The policy included “Coverage A” which provided coverage for bodily injury and property damage liability. The policy also included “Coverage B” which provided coverage for personal and advertising injury liability. In addition, the policy included professional liability insurance. Under Coverage A, the policy stated:
a. We will pay those sums that the insured becomes legally obligated to pay as damages because of “bodily injury” or “property damage” to which this insurance applies. We will have the right and duty to de *639 fend the insured against any “suit” seeking those damages. However, we will have no duty to defend the insured against any “suit” seeking damages for “bodily injury” or “property damage” to which this insurance does not apply....
c. Damages because of “bodily injury” include damages claimed by any person or organization for care, loss of services or death resulting at any time from the “bodily injury.”
d. Damages because of “bodily injury” includes incidental medical malpractice damages sustained because of the administration of or failure to administer first aid.
Coverage B provides coverage for “personal and advertising injury” to which this insurance applies. The policy stated that “ ‘[pjersonal and advertising injury’ means injury, including consequential ‘bodily injury,’ arising out of one or more of the following offenses: ....” The list of offenses included “[o]ral or written publication of material that slanders or libels a person” and “[o]ral or written publication of material that violates a person’s right of privacy.”
The policy included an “employment-related practices exclusion” which applied to both Coverage A and Coverage B. This exclusion stated:
This insurance does not apply to any claim or “suit” by or on behalf of:
1. A person arising out of any:
a. Refusal to employ that person;
b. Termination of that person’s employment; or
c. Employment-related practices, policies, acts or omissions, such as coercion, demotion, evaluation, reassignment, discipline, defamation, harassment, humiliation or discrimination directed at the person;
This exclusion applies:
1. Whether the insured may be liable as an employer or in any other capacity; and
2. To any obligation to share damages with or repay someone else who must pay damages.

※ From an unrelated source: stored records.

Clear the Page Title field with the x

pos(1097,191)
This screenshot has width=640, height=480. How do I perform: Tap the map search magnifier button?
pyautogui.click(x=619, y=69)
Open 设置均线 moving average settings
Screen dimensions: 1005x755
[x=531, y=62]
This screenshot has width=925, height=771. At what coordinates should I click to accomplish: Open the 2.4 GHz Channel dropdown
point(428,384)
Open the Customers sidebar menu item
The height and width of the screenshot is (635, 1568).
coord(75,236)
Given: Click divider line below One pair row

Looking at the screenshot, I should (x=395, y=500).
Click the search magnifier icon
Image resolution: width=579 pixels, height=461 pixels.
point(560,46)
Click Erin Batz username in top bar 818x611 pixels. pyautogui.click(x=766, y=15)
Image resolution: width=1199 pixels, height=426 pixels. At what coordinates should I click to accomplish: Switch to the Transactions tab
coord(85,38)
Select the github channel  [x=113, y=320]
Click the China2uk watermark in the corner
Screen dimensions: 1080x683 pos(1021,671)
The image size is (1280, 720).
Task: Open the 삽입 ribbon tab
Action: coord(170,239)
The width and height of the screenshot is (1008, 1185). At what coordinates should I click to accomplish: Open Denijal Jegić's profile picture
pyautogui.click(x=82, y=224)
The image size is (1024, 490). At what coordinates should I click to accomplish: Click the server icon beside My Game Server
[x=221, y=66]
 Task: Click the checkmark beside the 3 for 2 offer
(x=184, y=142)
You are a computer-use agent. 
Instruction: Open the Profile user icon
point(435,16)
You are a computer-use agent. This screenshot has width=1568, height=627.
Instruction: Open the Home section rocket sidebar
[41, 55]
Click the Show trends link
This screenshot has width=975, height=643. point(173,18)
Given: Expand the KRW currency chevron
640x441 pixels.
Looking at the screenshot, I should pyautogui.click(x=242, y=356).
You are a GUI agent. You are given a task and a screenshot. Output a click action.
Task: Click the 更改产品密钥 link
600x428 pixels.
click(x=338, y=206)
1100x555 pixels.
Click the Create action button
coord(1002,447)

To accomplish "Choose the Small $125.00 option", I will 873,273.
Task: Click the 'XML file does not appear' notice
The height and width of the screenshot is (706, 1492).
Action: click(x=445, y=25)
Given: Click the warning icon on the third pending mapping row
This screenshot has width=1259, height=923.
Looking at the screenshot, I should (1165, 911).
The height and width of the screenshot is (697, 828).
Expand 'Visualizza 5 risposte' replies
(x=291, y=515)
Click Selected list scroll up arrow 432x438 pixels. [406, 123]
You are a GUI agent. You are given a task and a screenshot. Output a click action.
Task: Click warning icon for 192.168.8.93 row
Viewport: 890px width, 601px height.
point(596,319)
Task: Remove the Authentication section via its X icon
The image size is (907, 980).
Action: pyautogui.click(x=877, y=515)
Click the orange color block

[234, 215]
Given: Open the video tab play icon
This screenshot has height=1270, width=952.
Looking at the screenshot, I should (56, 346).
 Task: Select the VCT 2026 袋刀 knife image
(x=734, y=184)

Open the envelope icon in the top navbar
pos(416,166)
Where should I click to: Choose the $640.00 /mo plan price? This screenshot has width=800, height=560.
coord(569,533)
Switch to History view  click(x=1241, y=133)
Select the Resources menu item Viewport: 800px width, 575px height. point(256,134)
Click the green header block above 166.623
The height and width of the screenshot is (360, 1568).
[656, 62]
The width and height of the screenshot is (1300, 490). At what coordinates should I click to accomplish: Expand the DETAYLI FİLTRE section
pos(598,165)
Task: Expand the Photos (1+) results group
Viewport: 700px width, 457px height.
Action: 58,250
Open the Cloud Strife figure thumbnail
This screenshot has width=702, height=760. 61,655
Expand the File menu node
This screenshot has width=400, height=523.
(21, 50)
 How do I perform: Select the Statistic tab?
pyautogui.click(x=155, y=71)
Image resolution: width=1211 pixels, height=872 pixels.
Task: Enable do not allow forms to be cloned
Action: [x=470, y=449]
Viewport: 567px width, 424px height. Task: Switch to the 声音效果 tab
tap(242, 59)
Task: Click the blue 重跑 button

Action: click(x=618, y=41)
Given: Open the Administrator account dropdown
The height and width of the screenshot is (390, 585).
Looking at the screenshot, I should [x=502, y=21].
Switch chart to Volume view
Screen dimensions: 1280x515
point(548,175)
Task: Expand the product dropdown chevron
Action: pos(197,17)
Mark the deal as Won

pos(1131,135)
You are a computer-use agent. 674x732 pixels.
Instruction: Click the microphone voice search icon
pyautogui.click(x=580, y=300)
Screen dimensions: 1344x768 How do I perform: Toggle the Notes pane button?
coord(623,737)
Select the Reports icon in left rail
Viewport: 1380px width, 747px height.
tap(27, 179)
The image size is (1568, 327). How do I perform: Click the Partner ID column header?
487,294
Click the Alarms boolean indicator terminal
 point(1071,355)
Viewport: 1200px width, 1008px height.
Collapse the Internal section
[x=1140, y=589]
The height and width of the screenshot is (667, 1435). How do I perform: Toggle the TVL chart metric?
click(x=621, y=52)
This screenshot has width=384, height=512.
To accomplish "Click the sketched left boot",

Under professional liability insurance coverage, the policy stated that “[w]e will pay those sums that the insured becomes legally obligated to pay as ‘damages’ because of ‘injury’ to which this insurance applies.” The policy further stated:
This insurance applies only to “injury” which occurs during the policy period. The “injury” must be caused by a “medical incident.” The “medical incident” must take place in the “coverage territory.” The “medical incident” must arise out of the providing or withholding of the following professional services:
(1) Medical, surgical, dental or nursing treatment to a person. This includes furnishing food or drink in connection with that treatment. It also includes “injury” to any other person injured in the furnishing of such treatment.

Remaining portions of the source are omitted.